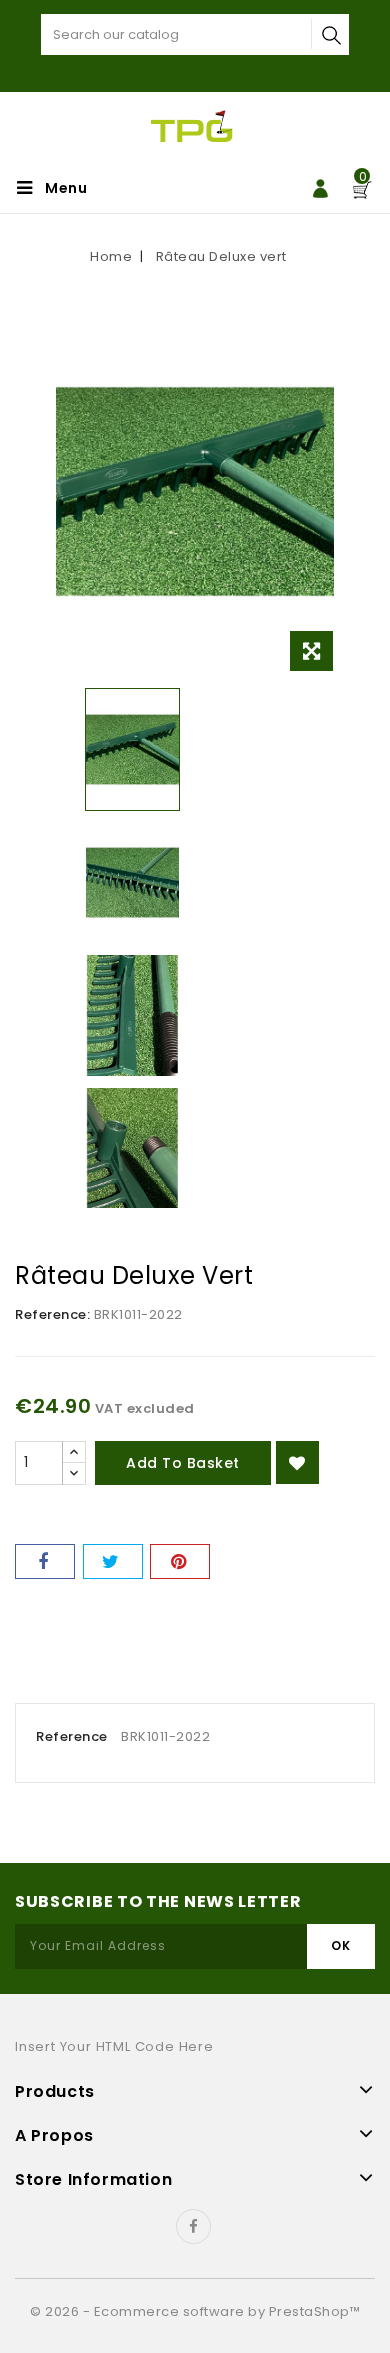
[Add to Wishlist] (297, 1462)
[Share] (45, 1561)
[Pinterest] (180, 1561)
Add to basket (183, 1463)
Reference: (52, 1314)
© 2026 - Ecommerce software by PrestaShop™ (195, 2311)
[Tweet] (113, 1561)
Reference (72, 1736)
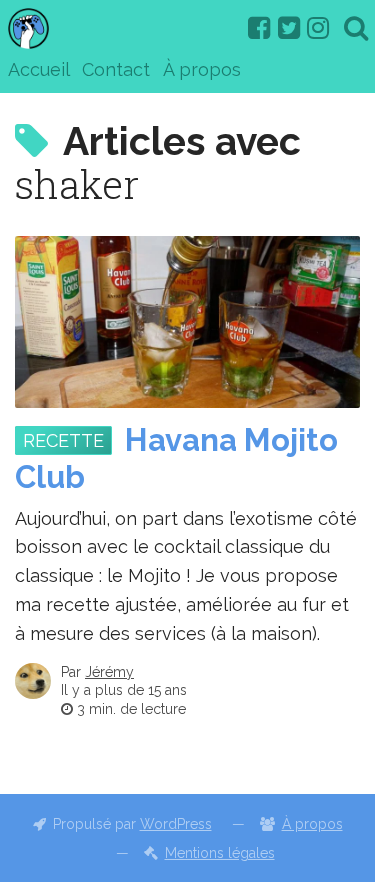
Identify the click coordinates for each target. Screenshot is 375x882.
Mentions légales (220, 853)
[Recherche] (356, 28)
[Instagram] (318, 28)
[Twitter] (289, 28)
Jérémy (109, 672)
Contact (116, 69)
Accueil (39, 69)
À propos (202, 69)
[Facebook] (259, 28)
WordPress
* * *
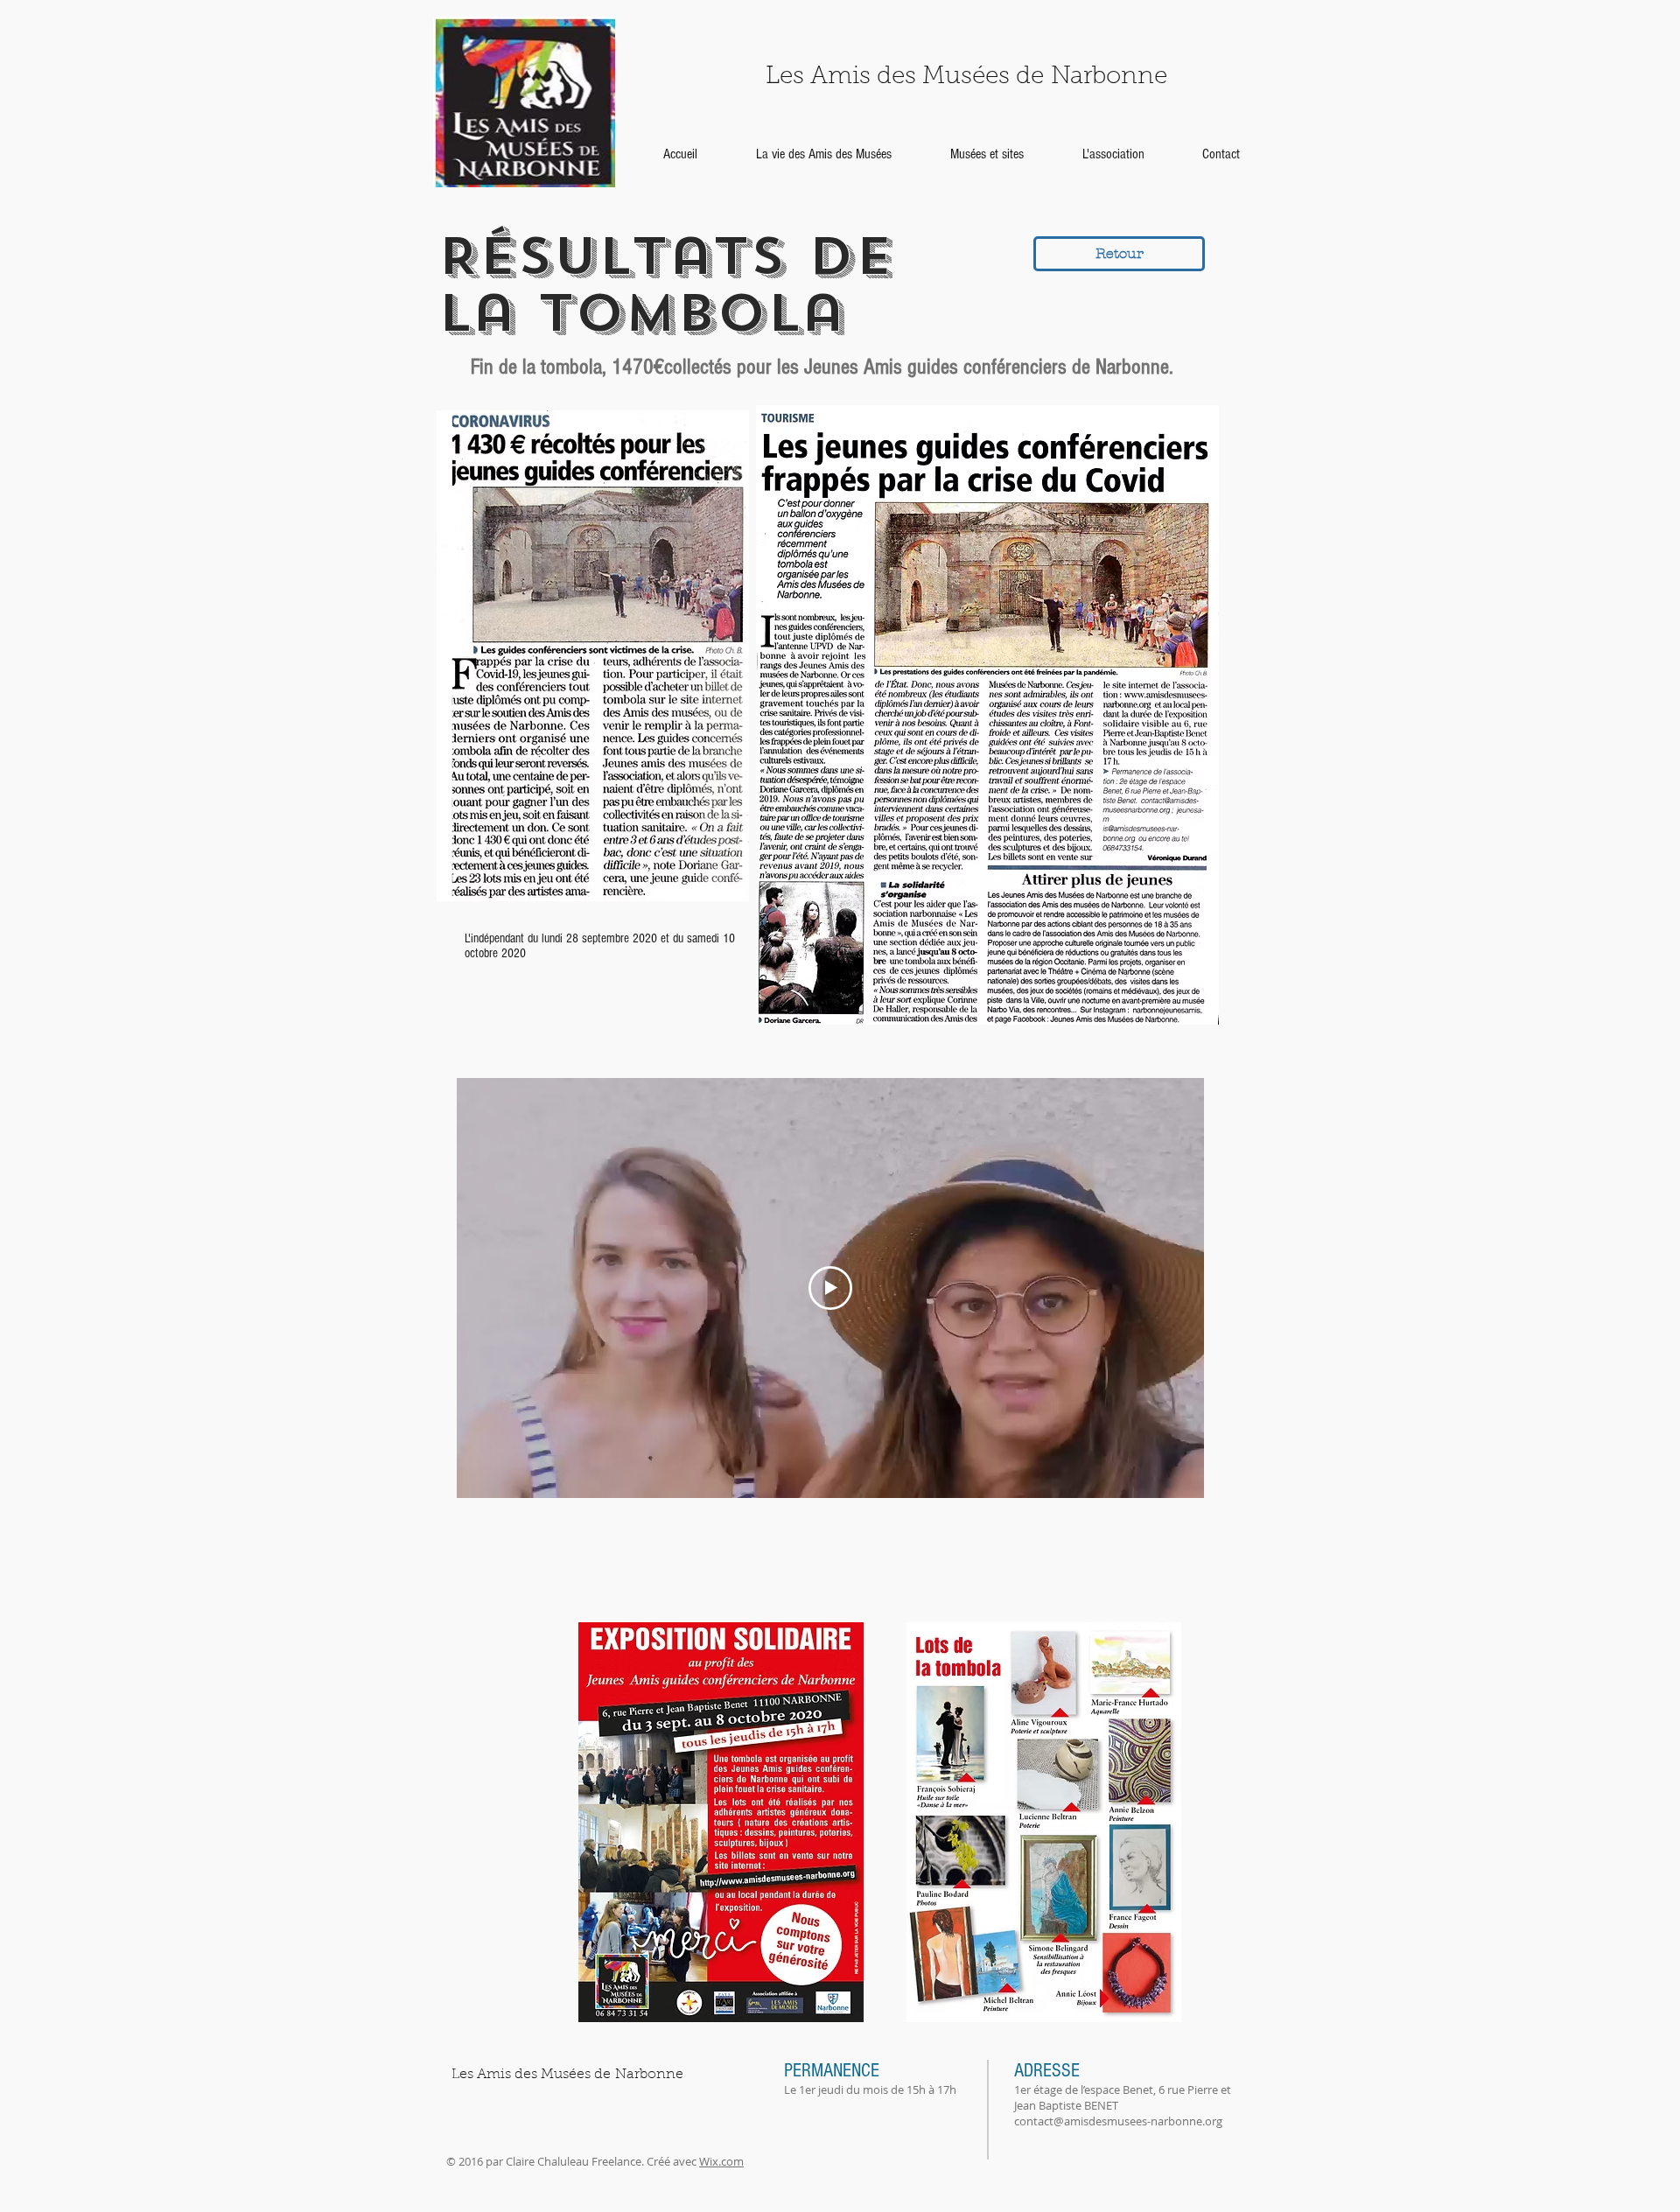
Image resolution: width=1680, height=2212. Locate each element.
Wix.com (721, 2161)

Exercise ▸ Pick out every line of the listing containing the word "each", and show those lines.

Written response ▸
Identify the click coordinates for each target. Screenshot is 375x882.
Image resolution: width=1680, height=2212. Locate each element.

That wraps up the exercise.